Soon Cook stopped sending tidbits from the kitchens, and Rexim cleared his throat, letting the conversation die away. Uirbrig Crake brushed the crumbs from his hands and inclined his head to Brigant Shearwater and his children.
“I’m very grateful for the courtesy of your hall,” he said, sweeping a disquieting look over us. “I’m sorry we couldn’t come to an agreement.”
Turnstone’s eyes flicked from Rexim to Crake. Both he and Brigantess Osprey seemed as eager to leave as Rexim was to be rid of his guests.
“As am I,” Rexim said, flashing eyes at his guards. They moved toward the Crakes, preparing to escort them. “I shall see you out to the gatehouse myself.”
“Let me,” said Vercha, who was already near the door.
Rexim’s face betrayed a flicker of relief as his eldest daughter strode out behind the visitors.
Llir, scrubbing a hand through his tan hair, joined Catua at the window to watch them leave. Emment sat down heavily, a goblet in his hand. “Gods,” he said to his father, “what was that all about?”

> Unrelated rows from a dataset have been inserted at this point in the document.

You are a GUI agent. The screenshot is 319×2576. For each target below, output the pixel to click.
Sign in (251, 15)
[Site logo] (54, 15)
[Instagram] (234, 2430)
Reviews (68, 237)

Rexim’s sideburns were damp with sweat. He opened his mouth, then seemed to remember we Orha were there. “You,” he snapped at us. “Out. Now.”
As I returned to my chores, I passed Vercha in a hallway. Her eyes were narrowed and her face was pinched in thought.
A man who wants to send all our Orha to the front.
I shivered, remembering Crake’s dangerous smile, the flat stare of his battle-hardened son.
As much as I disliked—almost despised—Rexim Shearwater, after today I was beginning to suspect that the Brigant of Bower Island might be the lesser of two evils.